Participants in this international, double-blind study were adults (median age, 58 years) with previously untreated CD30-expressing peripheral T-cell lymphoma who were randomized 1:1 to receive A+CHP (brentuximab vedotin [1.8 mg/kg], cyclophosphamide [750 mg/m²], and doxorubicin [50 mg/m²] on day 1, and prednisone [100 mg on days 1–5]; n=226, 59 percent male) plus placebo or CHOP (cyclophosphamide [750 mg/m²], doxorubicin [50 mg/m²], and vincristine [1.4 mg/m²] on day 1, and prednisone [100 mg on days 1–5]; n=226, 67 percent male) plus placebo Q3W for 6–8 21-day cycles. Eighty percent of patients had stage 3–4 disease and 72 and 68 percent of A+CHP and CHOP recipients, respectively, had systemic anaplastic large cell lymphoma (sALCL), with 50 and 46 percent, respectively, having ALK-negative sALCL.

After a median follow up of 36.2 months, PFS was more than doubled among A+CHP compared with CHOP recipients (median, 48.2 vs 20.8 months, hazard ratio [HR], 0.71, 95 percent confidence interval [CI], 0.54–0.93; p=0.0110; 3-year PFS, 57 percent vs 44 percent). [ASH 2018, abstract 997; Lancet 2018;doi:10.1016/S0140-6736(18)32984-2]

PFS was also superior among the A+CHP vs CHOP recipients with sALCL (HR, 0.59, 95 percent CI, 0.42–0.84; p=0.0031).

At a median follow up of 42.1 months, A+CHP recipients demonstrated superior OS over CHOP recipients, with 51 compared with 73 deaths (median OS not reached in either group, HR, 0.66, 95 percent CI, 0.46–0.95; p=0.0244).

“For T-cell lymphoma, this has really been unprecedented as we have no studies that show an OS benefit over standard therapies so that’s really a big step forward,” said Horwitz.

The objective response rate was higher in A+CHP vs CHOP recipients (83 percent vs 72 percent; p=0.0032), as was the complete remission rate (68 percent vs 56 percent; p=0.0066).

Adverse event (AE) incidence was comparable between A+CHP and CHOP recipients (99 percent vs 98 percent), specifically grade ≥3 AEs (66 percent vs 65 percent), serious AEs (39 percent vs 38 percent), and AE-related deaths (3 percent vs 4 percent). Neutropenia was the most frequent grade ≥3 AE in A+CHP and CHOP recipients (35 percent vs 34 percent) followed by anaemia (13 percent vs 10 percent). Treatment-emergent peripheral neuropathy occurred in 117 and 124 A+CHP and CHOP recipients, respectively, with resolution rates of 50 and 64 percent. At the most recent follow up, 52 and 36 percent of A+CHP and CHOP recipients, respectively, still had peripheral neuropathy.
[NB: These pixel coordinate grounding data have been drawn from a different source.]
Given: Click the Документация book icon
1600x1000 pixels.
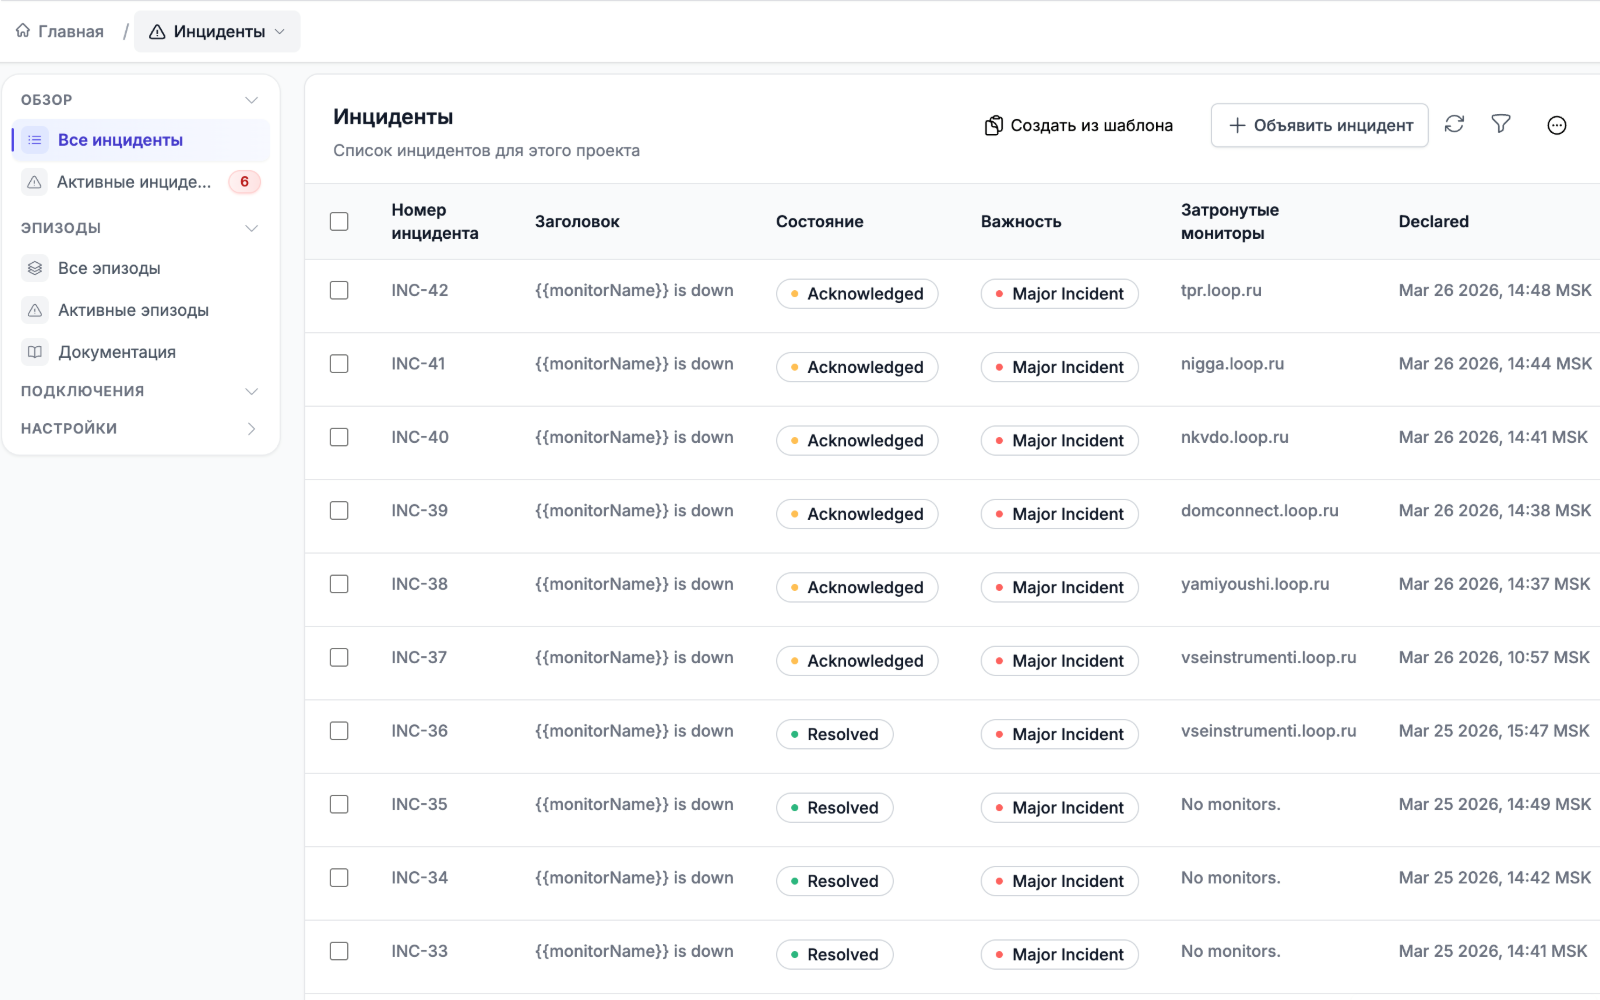Looking at the screenshot, I should tap(35, 352).
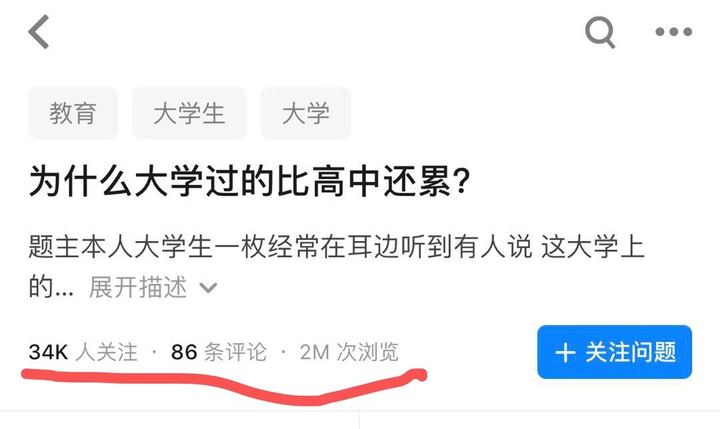Click the question title 为什么大学过的比高中还累?
The width and height of the screenshot is (720, 429).
250,181
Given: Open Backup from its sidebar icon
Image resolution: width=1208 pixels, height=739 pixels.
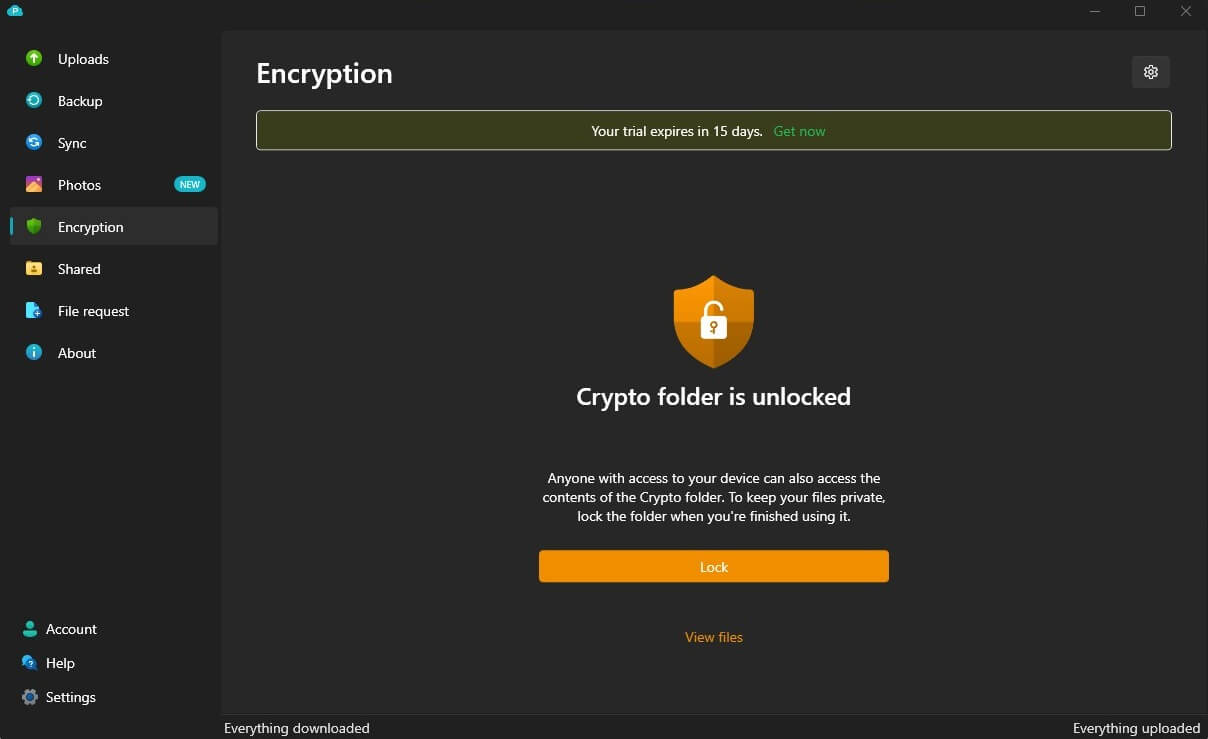Looking at the screenshot, I should tap(31, 101).
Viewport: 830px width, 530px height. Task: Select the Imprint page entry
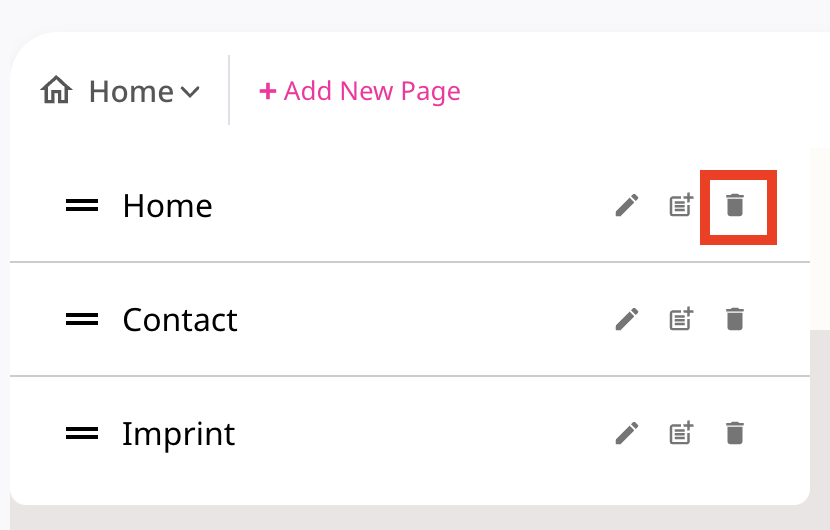point(410,433)
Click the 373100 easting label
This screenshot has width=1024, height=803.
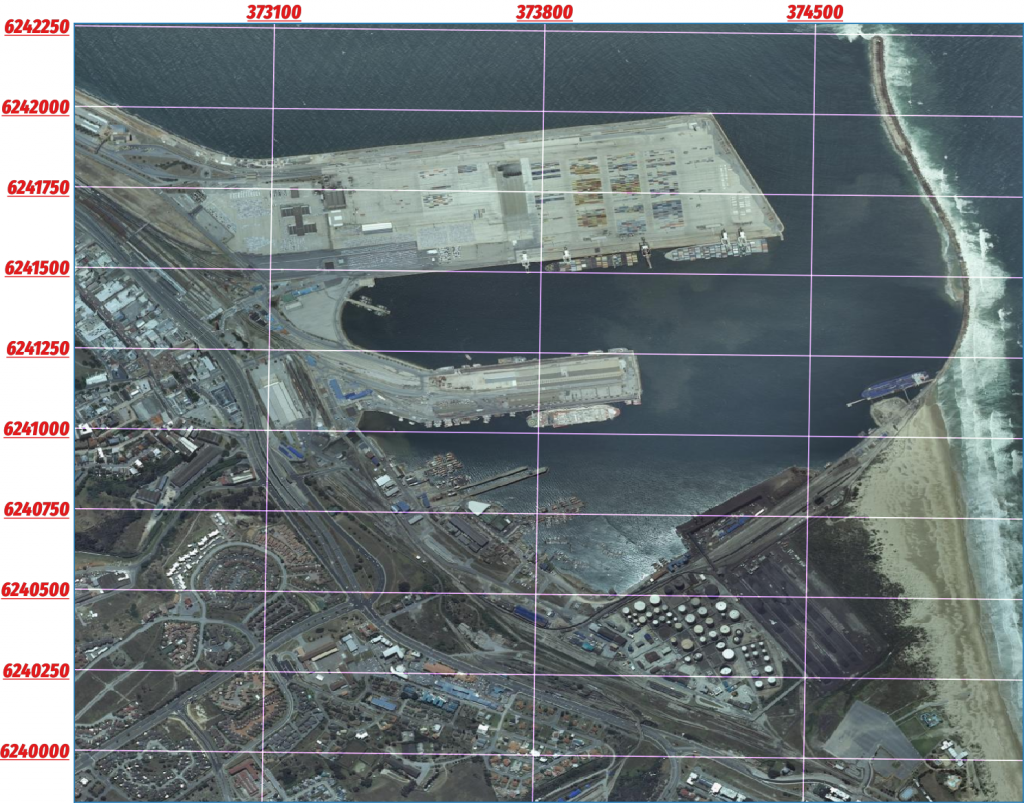click(x=274, y=12)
Eighty-five and 79 percent of A+CHP and CHOP recipients, respectively, discontinued therapy, with disease progression the primary reason among CHOP recipients (12 percent vs 3 percent [A+CHP recipients]). Discontinuation due to AEs was comparable between A+CHP and CHOP recipients (6 percent vs 7 percent).
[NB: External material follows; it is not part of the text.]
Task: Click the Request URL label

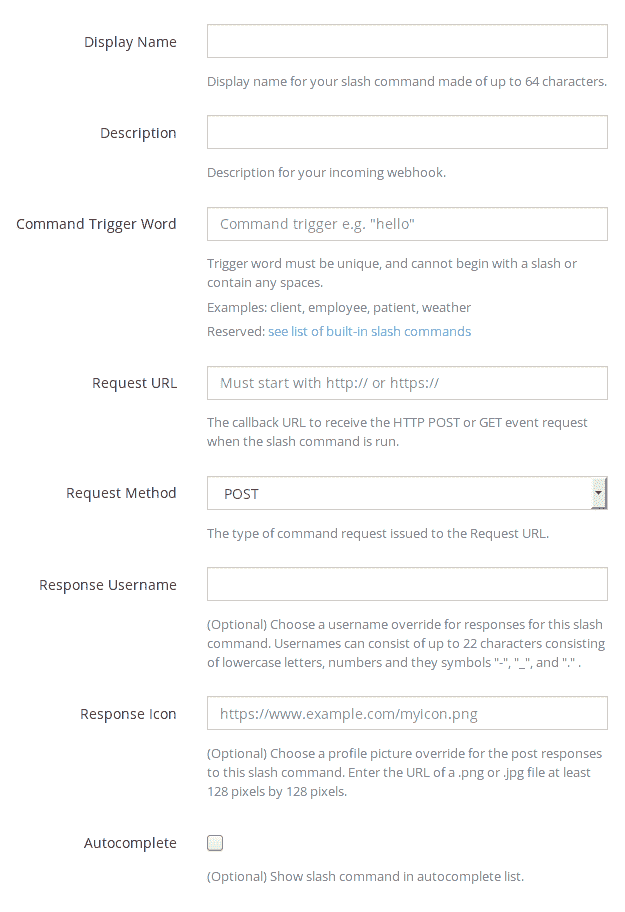Action: coord(134,383)
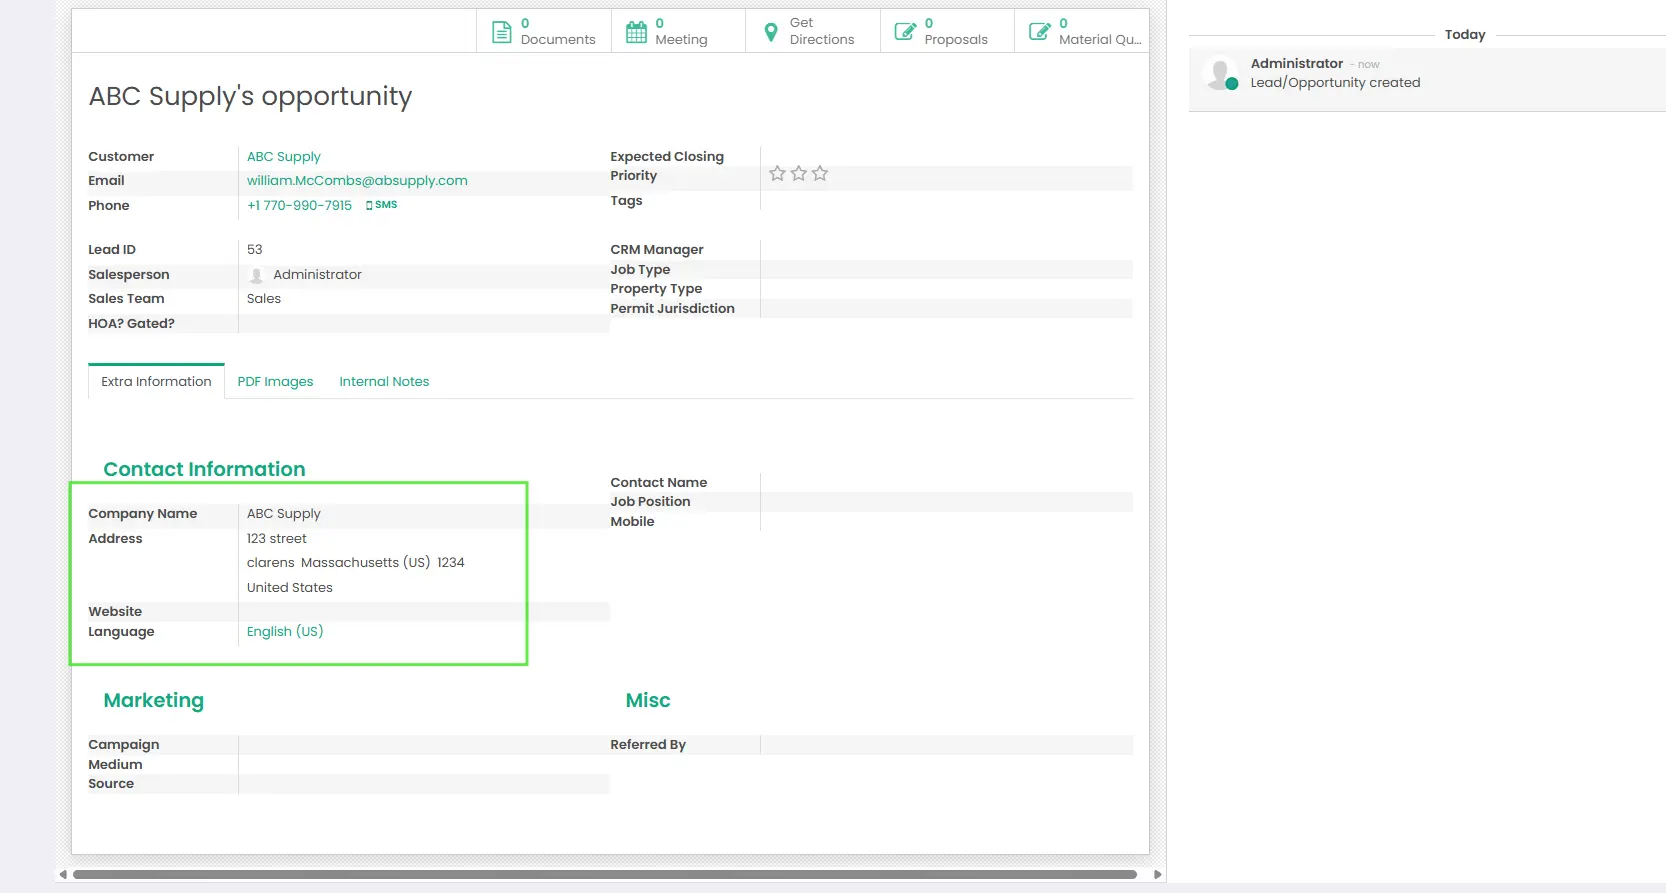Open the Proposals edit icon
The width and height of the screenshot is (1666, 893).
click(x=905, y=32)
“Importantly, [the] improvements in survival came without an observed increase in toxicity. A+CHP was well tolerated, with a manageable safety profile compared with CHOP, although the median time to resolution of peripheral neuropathy was longer with A+CHP [17.0 weeks] than with CHOP [11.4 weeks],” said Horwitz and co-authors.
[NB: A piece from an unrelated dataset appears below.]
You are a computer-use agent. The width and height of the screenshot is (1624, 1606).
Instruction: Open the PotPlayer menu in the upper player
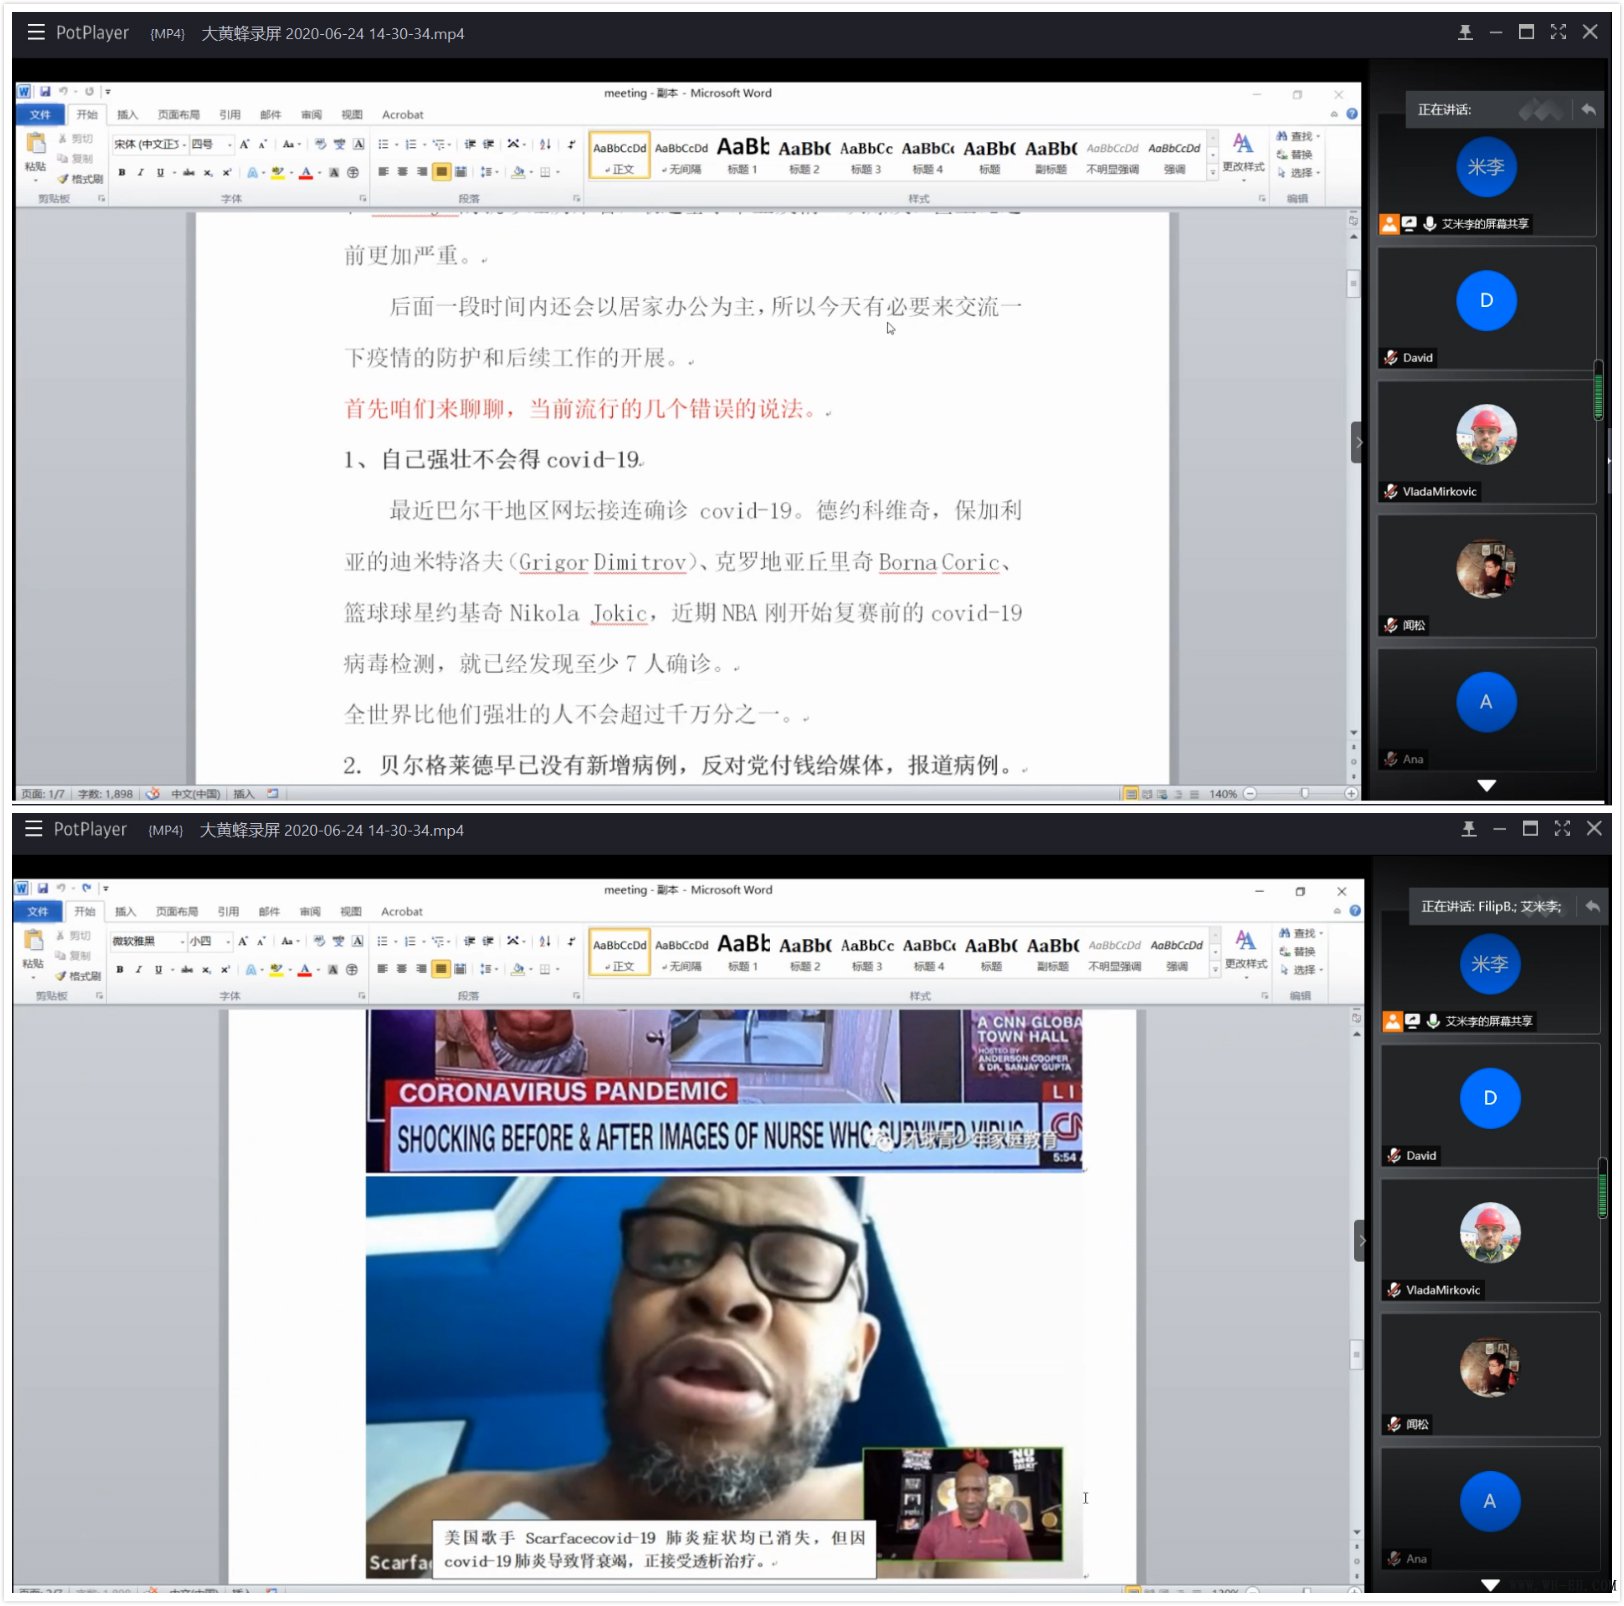tap(36, 32)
Positioning A+CHP in the treatment regimen

CHOP has been the most common first-line treatment in this patient population for decades, with “attempts to improve upon CHOP … largely unsuccessful, said the authors.

“We consider [the ECHELON-2] results to be potentially practice-changing,” they said. “[T]he ECHELON-2 trial … supports the potential for A+CHP to become a new standard of care for many patients with CD30-positive peripheral T-cell lymphoma.”

“This data led to a … US FDA** approval [in November 2018] for brentuximab vedotin in combination with CHP for adults with previously untreated sALCL and other CD30-expressing peripheral T-cell lymphomas, including angioimmunoblastic T-cell lymphoma and peripheral T-cell lymphoma not otherwise specified,” said Horwitz.

“Regulatory approval is being sought from additional health authorities worldwide for the use of A+CHP in the treatment of patients with previously untreated CD30-positive peripheral T-cell lymphoma,” the authors said.

“The next step is to understand who the true patients are who benefit [from this treatment],” said Horwitz.